We moved into our house in Waterdown on July 30, 1997, my 28th birthday. Gail and I had been married for a little over a year and a half, and had lived in a townhouse in Burlington for three years but we were getting ready to start our family and wanted a bigger place with a backyard. One of the things we loved about the house was the fact that it backed onto a banquet centre called The Bohemian. This meant that not only would we not be looking over our fence into someone else’s house, but we had a beautiful view of trees and green space from our kitchen window.
This is a picture we took after we bought the house but before we moved in. It’s is not the best view of the Bohemian grounds, but I was trying to take pictures of our new place, not the place next to it. This is probably sometime in April or May 1997. The building in the distance is the Bohemian itself, and the land to the right of it is maybe half of the whole property. You can see the other half of it in the second picture, below.
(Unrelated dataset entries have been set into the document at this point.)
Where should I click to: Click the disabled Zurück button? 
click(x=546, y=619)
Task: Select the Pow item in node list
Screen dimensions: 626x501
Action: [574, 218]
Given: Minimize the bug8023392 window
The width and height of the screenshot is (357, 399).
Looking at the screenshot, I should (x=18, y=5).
For the first five years or so, the place was beautiful. The people who ran it kept it up very well. They were out cutting the grass and trimming the hedges and such every week. Whenever I went to cut our grass on weekends, I’d always check to see if there was a wedding going on – they had outdoor weddings there all summer long and I imagined they didn’t want the official screaming “Dearly beloved” over the sound of a lawn mower. There were squirrels everywhere and lots of birds including blue jays, cardinals, red-winged blackbirds, finches, chickadees, woodpeckers, and the odd hummingbird. Occasionally we’d even see rabbits and one time an entire family of four raccoons walked along the top of our fence, one after the other. The road you see in the distance is Dundas St. (formerly Hwy 5) which is a fairly major road, but the trees blocked the sound (particularly in the summer) so we rarely ever heard traffic noise. We’d never actually met them, but couldn’t have been happier with our neighbours to the south.
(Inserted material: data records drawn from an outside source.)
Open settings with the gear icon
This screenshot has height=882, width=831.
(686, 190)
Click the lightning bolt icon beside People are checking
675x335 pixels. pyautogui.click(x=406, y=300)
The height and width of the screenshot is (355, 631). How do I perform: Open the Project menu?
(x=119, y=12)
A few years later, things changed a little when the owners sold the property. Soon thereafter they cut down a couple of trees and put in a bigger parking lot, but it was still far enough away that it didn’t really affect us. After a while it became evident that they weren’t as interested in appearances as the previous owners; the grass would sometimes go weeks without being cut, and the trees and bushes furthest away from the building started to look a little neglected. The outdoor weddings ceased. It was a little disappointing, but it really wasn’t a huge deal. We still had our green space and trees and wildlife.
Here’s a picture from about 13 years after the one above, April 21, 2010. This was taken from the kitchen window, basically looking out over top of the stairs to the deck you can see in the picture above.
In the top left, you can see poles with lights strung between them that marked the edge of the “new” parking lot, which is to the right of the poles. I built the birdhouse in the foreground, and you can see two doves sitting on top of the fence just to the right of it.
And then we got the letter. I don’t know when it was exactly but sometime in 2012, we received a letter informing us that the Bohemian property had been purchased by a developer who was going to build townhouses there. I don’t believe they were required to inform us but they did anyway. They also notified us of a public meeting to give nearby residents more information about what was going to be happening as well as giving us the ability to ask the developer any questions we might have. We attended along with some of our neighbours and they showed us maps and artist’s renditions of what the property would look like. They told us that they’d be tearing down the existing fences and replacing them with new ones, and that some of the trees would have to be removed. We specifically asked how many trees, and they assured us that they’d make every effort to keep as many as they could. They seemed very accommodating and open and willing to answer all our questions.
On October 12, 2012, I tweeted “Sad day at our house. All the trees behind us are being ripped out” along with this picture:
Over the next week or so, a whole bunch of trees were ripped out, including most of the ones you see in this picture. Shortly thereafter, the fence was taken down and replaced with a brand new cedar one. The new one looks much nicer than the old one, so some good has come from this. But over the next year, more and more trees were removed until finally in the fall of 2013 they took out the last ones. The property is currently a wasteland of mud and piles of dirt (note the fancy new fence):
I’m very disappointed by this but in all honesty, I can’t say I’m angry. Who should I be angry to, and why? Nobody has any obligation to leave the property as it was. Nobody has any obligation to ensure that I have a lovely view from my kitchen. We live in a capitalist society and people and companies are out there to make money. Should a company be denied the right to make money because it would ruin my kitchen’s view? 66 families will be buying houses in this new development and will hopefully be happy living there – why is my happiness any more important than theirs?
I also can’t say I’m surprised. It’s a prime property for housing in a growing community, and the owner has the right to do with it what he wants. Trees are nice but we all know that if they get in the way of a project, they’re gone. If you were given the opportunity to build a house for a hundred thousand dollars and sell it for four hundred thousand, you’d likely drop a few trees to make that happen too. If you were a developer building 66 such houses (selling for $25+ million), you’d nuke every tree in sight to make sure it happened and I would too. Kinda sad but true.
It’s currently May 2014. The trailer in the last picture above has been removed. Now that the snow has gone, they’ve been out with the loaders bringing in more dirt and spreading it around. I imagine the construction will soon begin in earnest and a year from now there will be 66 townhouses behind us. We’ll be able to look out our kitchen window directly into someone else’s house, and the big picture window in our kitchen, which has never had blinds or curtains of any kind, will become a lens into our life. I guess we had beautiful greenspace behind our house for fifteen years, which is more than most suburban families can boast, so we can’t complain too much. But we will anyway.